Rédigez la suite de l'article sur la manifestation toulousaine contre la répression policière, en reprenant après sa dernière phrase.

**Extrait choisi**
═══

Samedi 4 octobre, plus de 1 000 personnes ont manifesté, dans les rues de Toulouse, leur indignation collective et leur révolte contre la répression policière qui s’est abattue, jeudi dernier à Jean-Jaurès, sur des militant-es rassemblé-es en soutien à la flottille de Gaza.
La répression policière a été brutale. Les vidéos circulant sur les réseaux sociaux ont choqué les participant-es tant la violence employée par les forces de l’ordre n’avait pas lieu d’être devant une action pacifique à l’initiative de syndicalistes. Au bout de treize minutes, au prétexte que le rassemblement avait été interdit par la préfecture, les CRS ont chargé violemment les présent-es, en première file le service d’ordre de la CGT. L’un des observateurs de la Ligue des droits de l’Homme a été matraqué au sol, d’autres ont été traînés par terre et bastonnés. « Ils ont frappé indistinctement femmes et hommes. C’était d’une violence inouïe », témoigne le jeune Jade, présent ce jour-là et qui manifeste ce samedi contre le génocide à Gaza et la répression de l’État. L’initiative du 2 octobre a eu lieu dans le prolongement de la mobilisation contre la politique austéritaire du gouvernement, à l’appel de l’intersyndicale.

═══

**Matériel fourni**
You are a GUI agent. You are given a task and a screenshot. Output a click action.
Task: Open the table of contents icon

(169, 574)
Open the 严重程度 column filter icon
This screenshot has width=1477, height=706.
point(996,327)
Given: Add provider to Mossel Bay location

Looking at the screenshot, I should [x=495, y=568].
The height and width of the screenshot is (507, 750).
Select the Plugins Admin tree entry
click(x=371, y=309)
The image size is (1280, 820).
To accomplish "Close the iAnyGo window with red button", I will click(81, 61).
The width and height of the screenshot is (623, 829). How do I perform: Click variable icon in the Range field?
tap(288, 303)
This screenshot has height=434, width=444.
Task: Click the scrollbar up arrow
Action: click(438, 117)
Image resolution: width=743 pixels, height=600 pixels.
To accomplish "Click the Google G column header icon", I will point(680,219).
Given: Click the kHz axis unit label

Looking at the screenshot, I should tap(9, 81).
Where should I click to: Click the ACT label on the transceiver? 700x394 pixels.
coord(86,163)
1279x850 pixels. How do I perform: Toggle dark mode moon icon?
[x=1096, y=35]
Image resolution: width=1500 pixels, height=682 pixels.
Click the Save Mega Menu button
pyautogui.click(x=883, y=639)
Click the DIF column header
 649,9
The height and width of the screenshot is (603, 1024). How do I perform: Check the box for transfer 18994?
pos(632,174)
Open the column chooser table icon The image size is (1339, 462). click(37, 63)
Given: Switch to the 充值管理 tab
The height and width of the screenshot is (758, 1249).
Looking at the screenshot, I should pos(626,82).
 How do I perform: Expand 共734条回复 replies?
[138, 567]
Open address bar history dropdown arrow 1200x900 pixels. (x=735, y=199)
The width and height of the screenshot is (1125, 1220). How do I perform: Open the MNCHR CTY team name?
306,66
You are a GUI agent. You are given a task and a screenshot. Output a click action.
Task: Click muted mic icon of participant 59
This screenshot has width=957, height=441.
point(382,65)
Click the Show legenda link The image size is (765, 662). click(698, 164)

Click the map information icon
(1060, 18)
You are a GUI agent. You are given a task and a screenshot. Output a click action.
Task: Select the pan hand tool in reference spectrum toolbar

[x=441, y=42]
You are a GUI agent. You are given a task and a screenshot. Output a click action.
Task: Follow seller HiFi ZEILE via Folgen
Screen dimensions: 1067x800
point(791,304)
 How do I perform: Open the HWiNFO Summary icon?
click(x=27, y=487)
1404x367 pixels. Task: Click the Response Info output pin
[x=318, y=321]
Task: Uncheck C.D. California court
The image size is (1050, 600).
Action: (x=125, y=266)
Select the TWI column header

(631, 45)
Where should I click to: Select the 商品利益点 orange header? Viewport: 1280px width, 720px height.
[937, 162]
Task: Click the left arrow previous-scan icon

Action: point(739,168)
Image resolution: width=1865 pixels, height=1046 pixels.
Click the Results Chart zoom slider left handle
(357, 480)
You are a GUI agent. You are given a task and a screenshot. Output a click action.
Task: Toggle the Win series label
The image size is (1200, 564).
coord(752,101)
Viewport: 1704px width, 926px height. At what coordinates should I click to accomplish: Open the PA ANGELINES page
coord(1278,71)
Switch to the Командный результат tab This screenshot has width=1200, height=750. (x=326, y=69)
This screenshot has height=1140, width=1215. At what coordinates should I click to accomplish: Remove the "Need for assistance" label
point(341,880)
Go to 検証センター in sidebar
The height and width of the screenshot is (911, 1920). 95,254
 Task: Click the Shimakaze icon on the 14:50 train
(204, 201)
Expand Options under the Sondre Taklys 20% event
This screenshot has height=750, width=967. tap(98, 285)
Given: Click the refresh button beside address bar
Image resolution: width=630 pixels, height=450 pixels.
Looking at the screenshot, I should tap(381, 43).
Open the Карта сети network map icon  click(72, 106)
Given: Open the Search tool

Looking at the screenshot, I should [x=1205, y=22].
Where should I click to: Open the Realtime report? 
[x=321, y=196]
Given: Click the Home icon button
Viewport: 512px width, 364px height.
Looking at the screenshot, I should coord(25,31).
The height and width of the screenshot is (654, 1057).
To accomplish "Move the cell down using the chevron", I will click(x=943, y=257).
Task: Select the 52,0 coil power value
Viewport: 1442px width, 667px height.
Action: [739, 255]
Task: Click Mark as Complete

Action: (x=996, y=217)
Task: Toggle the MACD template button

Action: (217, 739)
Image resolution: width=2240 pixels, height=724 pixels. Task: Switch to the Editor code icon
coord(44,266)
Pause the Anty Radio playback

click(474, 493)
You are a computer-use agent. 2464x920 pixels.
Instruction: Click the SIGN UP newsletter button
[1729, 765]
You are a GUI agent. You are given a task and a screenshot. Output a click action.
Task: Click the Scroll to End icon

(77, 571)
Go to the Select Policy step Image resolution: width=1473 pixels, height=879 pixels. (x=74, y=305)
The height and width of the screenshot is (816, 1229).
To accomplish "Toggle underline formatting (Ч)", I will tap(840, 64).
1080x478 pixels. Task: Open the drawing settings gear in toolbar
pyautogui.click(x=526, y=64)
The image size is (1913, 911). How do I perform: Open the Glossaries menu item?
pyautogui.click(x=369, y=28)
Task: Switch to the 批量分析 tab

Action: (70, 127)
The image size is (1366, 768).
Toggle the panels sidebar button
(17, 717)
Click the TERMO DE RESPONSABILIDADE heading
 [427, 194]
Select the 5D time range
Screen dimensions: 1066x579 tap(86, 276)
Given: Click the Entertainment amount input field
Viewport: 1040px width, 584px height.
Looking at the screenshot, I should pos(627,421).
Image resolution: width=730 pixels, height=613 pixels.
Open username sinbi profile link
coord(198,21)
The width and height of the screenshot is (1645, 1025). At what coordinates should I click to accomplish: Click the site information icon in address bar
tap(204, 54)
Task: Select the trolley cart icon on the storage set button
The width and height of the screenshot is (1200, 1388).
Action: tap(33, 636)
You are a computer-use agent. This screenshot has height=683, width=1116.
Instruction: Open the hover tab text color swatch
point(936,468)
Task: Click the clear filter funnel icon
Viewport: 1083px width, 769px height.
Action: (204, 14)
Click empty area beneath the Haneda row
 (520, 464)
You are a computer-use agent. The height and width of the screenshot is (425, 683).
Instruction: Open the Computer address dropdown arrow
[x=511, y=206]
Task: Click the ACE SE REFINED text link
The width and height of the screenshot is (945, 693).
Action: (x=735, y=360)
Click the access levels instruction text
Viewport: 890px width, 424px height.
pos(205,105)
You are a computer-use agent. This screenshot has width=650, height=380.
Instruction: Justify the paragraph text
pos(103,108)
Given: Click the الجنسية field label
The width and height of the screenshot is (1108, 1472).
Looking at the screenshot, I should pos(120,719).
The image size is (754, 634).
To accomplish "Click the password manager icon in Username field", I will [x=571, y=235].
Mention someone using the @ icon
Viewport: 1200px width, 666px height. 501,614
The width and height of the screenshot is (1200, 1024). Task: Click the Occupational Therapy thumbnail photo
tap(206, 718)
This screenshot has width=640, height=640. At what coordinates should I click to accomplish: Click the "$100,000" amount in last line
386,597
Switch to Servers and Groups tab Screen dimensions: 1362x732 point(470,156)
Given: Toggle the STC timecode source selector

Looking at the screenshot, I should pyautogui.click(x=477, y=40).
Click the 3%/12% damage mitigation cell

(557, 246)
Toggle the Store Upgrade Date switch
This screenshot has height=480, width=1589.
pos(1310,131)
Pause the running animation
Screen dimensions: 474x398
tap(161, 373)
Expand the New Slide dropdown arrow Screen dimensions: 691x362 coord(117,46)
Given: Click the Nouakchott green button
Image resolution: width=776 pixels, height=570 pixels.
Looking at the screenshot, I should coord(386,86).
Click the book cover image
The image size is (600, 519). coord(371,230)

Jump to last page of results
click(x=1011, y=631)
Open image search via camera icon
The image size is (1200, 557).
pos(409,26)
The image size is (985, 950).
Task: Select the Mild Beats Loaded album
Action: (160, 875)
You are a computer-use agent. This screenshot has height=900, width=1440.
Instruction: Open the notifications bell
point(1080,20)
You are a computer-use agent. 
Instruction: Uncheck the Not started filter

═══

**Réponse**
Déterminée, la foule scande : « Nous sommes tous des enfants de Gaza ». Et son message est clair : « Halte au génocide à Gaza. Sanctions contre Israël. Soutien à la flottille » indique la banderole de tête portée par des représentant-es de la LDH, CGT, FSU, Solidaires, Solidarité Palestine Toulouse, des politiques telles la députée Anne Stambach-Terrenoir et son collègue Christophe Bex (NFP). Une flottille, certes internationale, mais où ont pris place trois toulousains : Cédric Caubère, secrétaire général de la CGT 31, Khaled Benboutrif, médecin, et François Piquemal, député de la Haute-Garonne du Nouveau Front populaire.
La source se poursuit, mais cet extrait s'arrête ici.